Line by line, transcribe the listing below without omission.

+ + + +

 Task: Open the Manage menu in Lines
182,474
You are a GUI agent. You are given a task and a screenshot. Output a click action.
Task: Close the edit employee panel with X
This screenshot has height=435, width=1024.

+ + + +

» **RESPONSE BELOW**:
 Task: Open the Manage menu in Lines
182,474
You are a GUI agent. You are given a task and a screenshot. Output a click action.
Task: Close the edit employee panel with X
This screenshot has height=435, width=1024.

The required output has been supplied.